If you need to talk to me about anything, Just PM me ok? ;)

:heart:

EDIT: Id like to add, life is full of unpredictable moments. Losing someone close to you (even if it is temporarily) is one of the first. Once you have this sorted out (and you will do, soon) you can relax and enjoy your state of mind :)
 
Hey. Thanks for sharing your story. You don't need to apologise to us, we will read and help you with anything.

I was in the same position. I was best friends with my friend Max since the first day of school. I mean the very first day. And we would go round each others houses, visit places... everything. When it was time to go to highschool however things changed. Yes we both go to the same school but he has met a new group of friends. It really is depressing because I miss the good times we used to have.

But its not over, don't worry. Next time you see him, strike up a conversation. About anything, but preferably not the past as that may make him think that you havent changed much since then. You want to show him how you have both matured and can be buds, right?

So yes, talk to him. Dont pressure him by talking every opportunity you get. A simple "Hey, hows it going these days?" should get a response. By doing this you are letting him know that you acknowledge the past and what happened but you are ready to start talking about the nitty-gritty, real life. You are growing up :)

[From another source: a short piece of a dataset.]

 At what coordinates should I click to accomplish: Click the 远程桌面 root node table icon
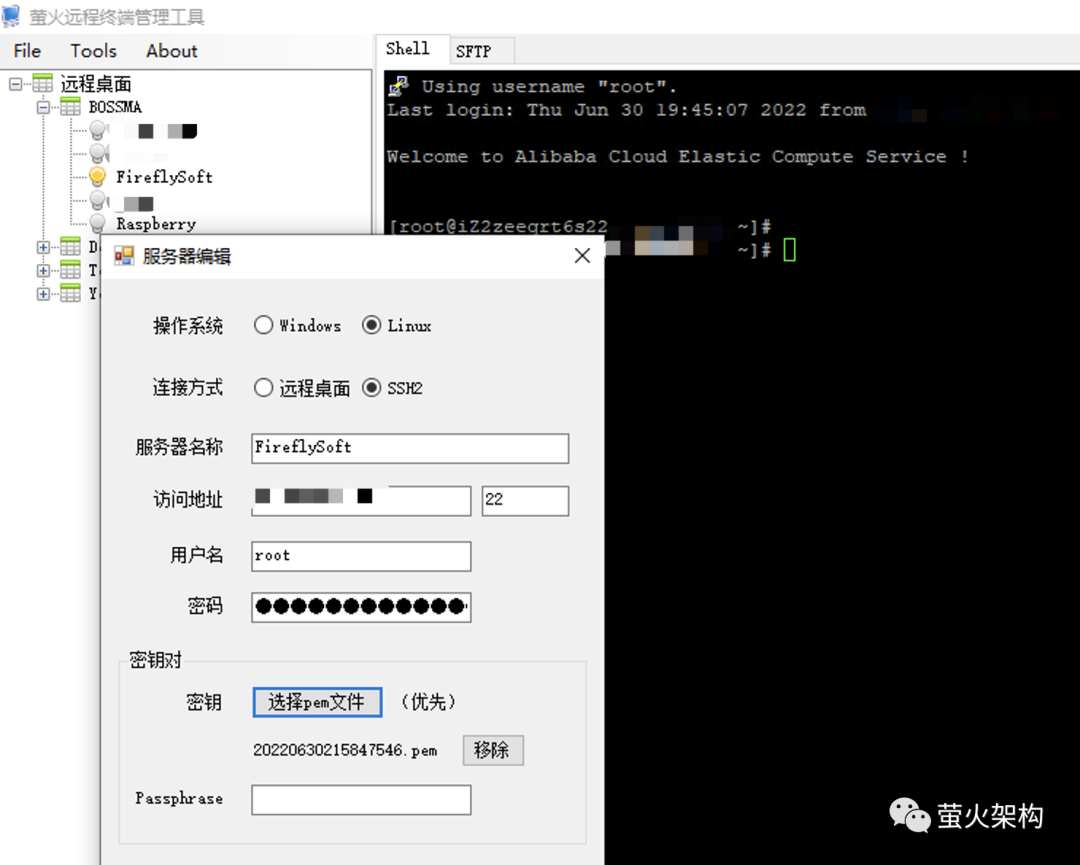coord(41,83)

Change is totally natural with friendships. It is very difficult when your best friend meets someone different, trust me I know. Do you have any other new friends? Try and give them some attention too. Dont worry, they wont be your friends, following you around for the rest of your life (unless you want them to of course :p).

There is always the future. I cant count how many times my dad has had 'old friends from school' round to visit our house. You will bump into your friend in the future and he will recognise you for all the great times, its our natural way of remembering people we have seen before.

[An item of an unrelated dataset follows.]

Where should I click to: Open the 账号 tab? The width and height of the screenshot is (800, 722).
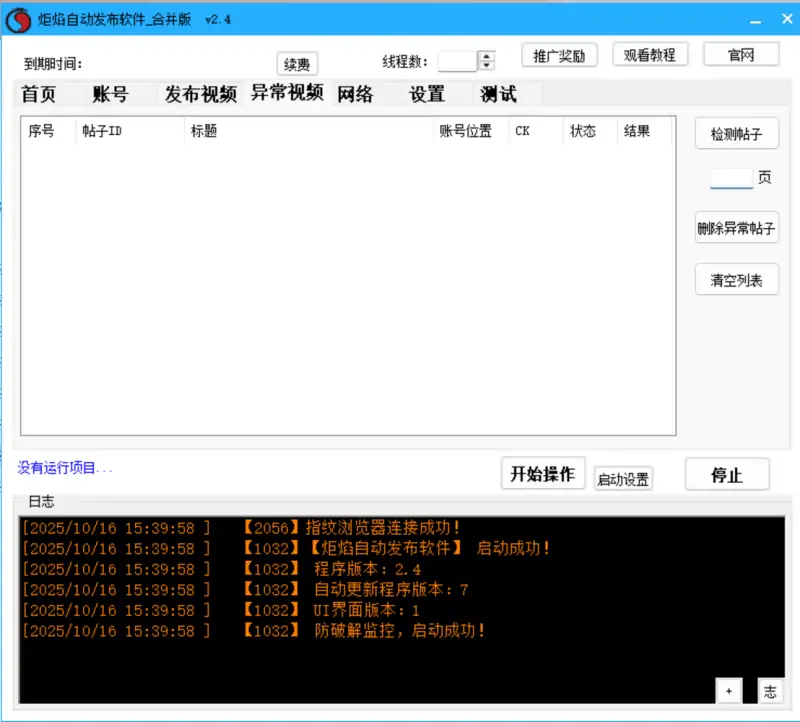click(110, 95)
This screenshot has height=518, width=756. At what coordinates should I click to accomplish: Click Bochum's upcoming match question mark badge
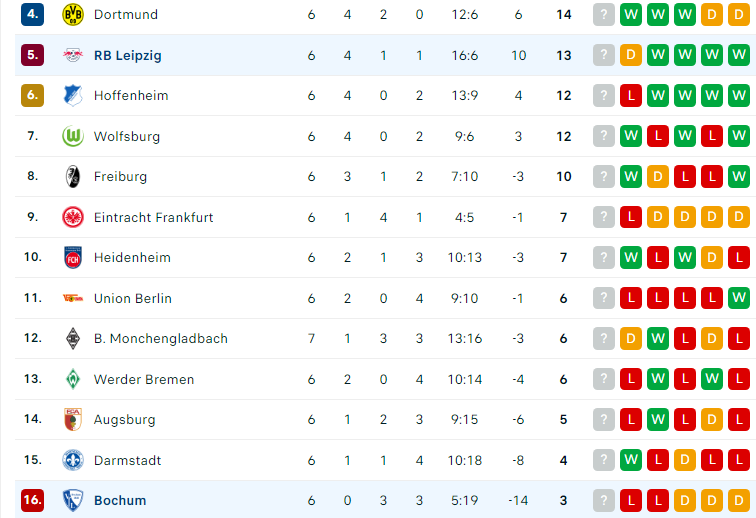(604, 501)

So, just take each day as it comes, and dont worry about a thing. Eventually you will see your friend like you did before. Dont rush it, let it come naturally and you will feel so relieved having your good friend back ;)

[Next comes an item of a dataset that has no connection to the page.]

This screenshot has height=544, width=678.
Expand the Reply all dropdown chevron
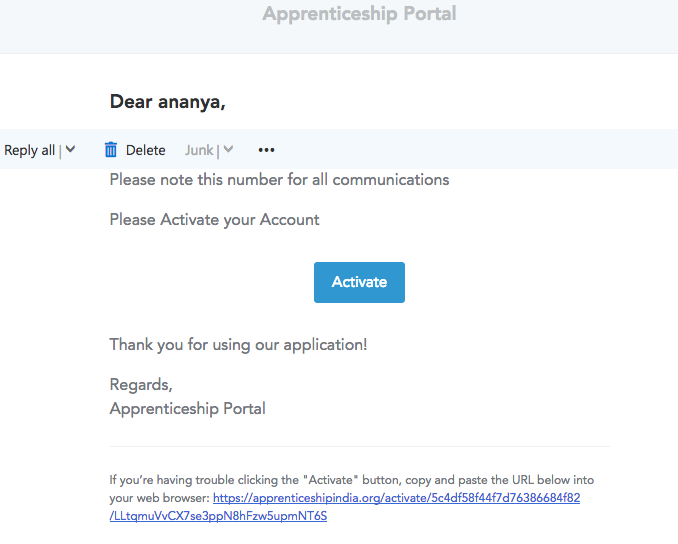tap(70, 149)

If you need to talk to me about anything, Just PM me ok? ;)

:heart:

Thank you so much for this response.
The truth is that i have tried talking to him... he is just not the same person... i sense this selfishness in him... His new friends also stopped talking to him after a year and they were calling him a parasite.And i think that is what he is.He used my friendship and when he realized he can be in such rich company he just stopped talking to me for no reason.I think he was feeling guilt and he never wanted to talk to me because he knew i know what person he is becaming.... :( Thanks again for the amazing reply.You are right almost about everything... you just have to know... i grow up too but i changed in different way. I can't use my friends like that.. i can't betray my friends like that... and i think we are both VERY different now...
 
Thank you so much for this response.
The truth is that i have tried talking to him... he is just not the same person... i sense this selfishness in him... His new friends also stopped talking to him after a year and they were calling him a parasite.And i think that is what he is.He used my friendship and when he realized he can be in such rich company he just stopped talking to me for no reason.I think he was feeling guilt and he never wanted to talk to me because he knew i know what person he is becaming.... :( Thanks again for the amazing reply.You are right almost about everything... you just have to know... i grow up too but i changed in different way. I can't use my friends like that.. i can't betray my friends like that... and i think we are both VERY different now...

If you think that then maybe it would be best to just move on? I know it sounds difficult at first but you said it yourself how different you two have become.